* [SELECTION]
* * *
I am able to build LSTM to predict stock prices on historical data using time steps but when I am trying to integrate this with Reinforcement Learning model like DQNAgent for using feedbacks from users on whether the prediction was good or bad and then use it to retrain the model, I am getting multiple errors with respect to the input shape and dimensions. Since the expected input shape for LSTM fit(considering timesteps =100) is different than the input shape for DQNAgent(which works on 1 observation at a time. I am using both models for the first time and hence need your help in resolving the issue. Below is the error-
ValueError: Error when checking input: expected lstm_input to have 3 dimensions, but got array with shape (1, 6)
Code:
Define function to create LSTM model
def create_lstm_model(input_shape):
lstm_input = Input(shape=input_shape, name='lstm_input')
lstm_layer = LSTM(50, return_sequences=True)(lstm_input)
lstm_layer = Dropout(0.2)(lstm_layer)
lstm_layer = LSTM(50, return_sequences=True)(lstm_layer)
lstm_layer = Dropout(0.2)(lstm_layer)
lstm_layer = LSTM(50)(lstm_layer)
output = Dense(num_actions, activation='linear')(lstm_layer)
model = Model(inputs=lstm_input, outputs=output)
model.compile(loss='mean_squared_error', optimizer='adam')
return model
# Define function to preprocess data and create dataset for LSTM
def preprocess_data(dataset, time_step=1):
features = ['Open', 'Close'] # Specify the features to be used
scaler = MinMaxScaler(feature_range=(0, 1))
scaled_data = scaler.fit_transform(dataset[features])
dataX, dataY = [], []
for i in range(len(scaled_data) - time_step):
a = scaled_data[i:(i + time_step), :]
dataX.append(a)
dataY.append(scaled_data[i + time_step, :])
return np.array(dataX), np.array(dataY)
# Load and preprocess historical stock data
#idf = pd.read_csv('your_data.csv') # Replace 'your_data.csv' with your dataset file
x, y = preprocess_data(idf, time_step=100)
historical_data = idf
# Split data into training and testing sets
split_ratio = 0.9
split_index = int(len(x) * split_ratio)
x_train, x_test = x[:split_index], x[split_index:]
y_train, y_test = y[:split_index], y[split_index:]
# Train the LSTM model
input_shape_lstm = (100, 2) # Adjust input shape based on the number of features
num_actions = 2 # Example: 0 - No action, 1 - Retrain LSTM
lstm_model = create_lstm_model(input_shape_lstm)
lstm_model.fit(x_train, y_train, epochs=10, batch_size=32, verbose=1)
* * *
* [SUPPLIED INFORMATION]
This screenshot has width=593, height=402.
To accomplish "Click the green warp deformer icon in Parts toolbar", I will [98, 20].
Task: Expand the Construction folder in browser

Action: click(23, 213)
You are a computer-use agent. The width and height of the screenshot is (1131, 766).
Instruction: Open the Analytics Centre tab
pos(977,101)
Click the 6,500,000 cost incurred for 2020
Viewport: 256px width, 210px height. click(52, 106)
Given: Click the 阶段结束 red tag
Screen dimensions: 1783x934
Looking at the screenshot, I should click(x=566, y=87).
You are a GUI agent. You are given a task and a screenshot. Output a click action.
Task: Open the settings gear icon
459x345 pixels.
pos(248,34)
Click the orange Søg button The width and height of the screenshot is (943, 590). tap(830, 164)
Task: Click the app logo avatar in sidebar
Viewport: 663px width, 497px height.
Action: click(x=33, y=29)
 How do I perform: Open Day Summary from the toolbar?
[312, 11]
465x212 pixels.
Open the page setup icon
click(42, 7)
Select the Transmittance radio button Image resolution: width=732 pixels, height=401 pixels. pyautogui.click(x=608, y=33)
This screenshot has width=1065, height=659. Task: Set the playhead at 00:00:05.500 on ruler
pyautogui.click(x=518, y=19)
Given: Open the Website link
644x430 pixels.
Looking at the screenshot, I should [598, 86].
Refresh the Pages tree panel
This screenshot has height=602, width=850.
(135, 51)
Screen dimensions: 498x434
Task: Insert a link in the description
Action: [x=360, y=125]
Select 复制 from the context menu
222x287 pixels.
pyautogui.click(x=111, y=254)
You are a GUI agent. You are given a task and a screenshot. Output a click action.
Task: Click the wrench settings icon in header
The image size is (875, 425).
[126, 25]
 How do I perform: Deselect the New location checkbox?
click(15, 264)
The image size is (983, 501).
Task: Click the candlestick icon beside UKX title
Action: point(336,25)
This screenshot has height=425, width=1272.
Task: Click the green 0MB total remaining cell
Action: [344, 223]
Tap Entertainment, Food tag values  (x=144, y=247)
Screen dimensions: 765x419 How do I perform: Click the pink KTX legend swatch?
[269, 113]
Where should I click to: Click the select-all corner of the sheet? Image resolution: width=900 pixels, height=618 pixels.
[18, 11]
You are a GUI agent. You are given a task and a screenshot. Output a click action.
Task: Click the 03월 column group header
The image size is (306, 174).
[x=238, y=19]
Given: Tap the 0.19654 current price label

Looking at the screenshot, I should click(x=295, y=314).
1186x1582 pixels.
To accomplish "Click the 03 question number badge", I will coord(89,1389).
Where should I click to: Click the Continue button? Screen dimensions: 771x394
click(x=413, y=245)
* * *
* [TO BE DONE]
A. Which two features does the preprocessing function in the stock-prediction post select from the dataset?
B. Extend the stock-prediction post past its final line of code.
The listing has no connection to the stock-prediction post.

* [ANSWERS TO THE EXERCISE]
A. 'Open' and 'Close'.

B.
# Define and initialize the environment
class StockPredictionEnvironment:
def __init__(self, lstm_model, historical_data):
self.lstm_model = lstm_model
self.historical_data = historical_data
self.current_step = 0
def reset(self):
self.current_step = 0
return self.get_state()
def step(self, action):
next_state = self.get_state()
reward = self.calculate_reward()
done = self.is_done()
return next_state, reward, done, {}
def get_state(self):
if self.current_step < len(self.historical_data):
state = self.historical_data.iloc[self.current_step]
self.current_step += 1
return state.values.reshape(-1) # Reshape state for compatibility with LSTM
else:
return None
def calculate_reward(self):
try:
predicted_price = self.lstm_model.predict(np.array([self.historical_data.iloc[self.current_step]]))[0][0]
actual_price = self.historical_data.iloc[self.current_step + 1][0]
reward = actual_price - predicted_price
return reward
except KeyError as e:
print(f"KeyError: {e}")
return 0
def is_done(self):
return self.current_step >= len(self.historical_data)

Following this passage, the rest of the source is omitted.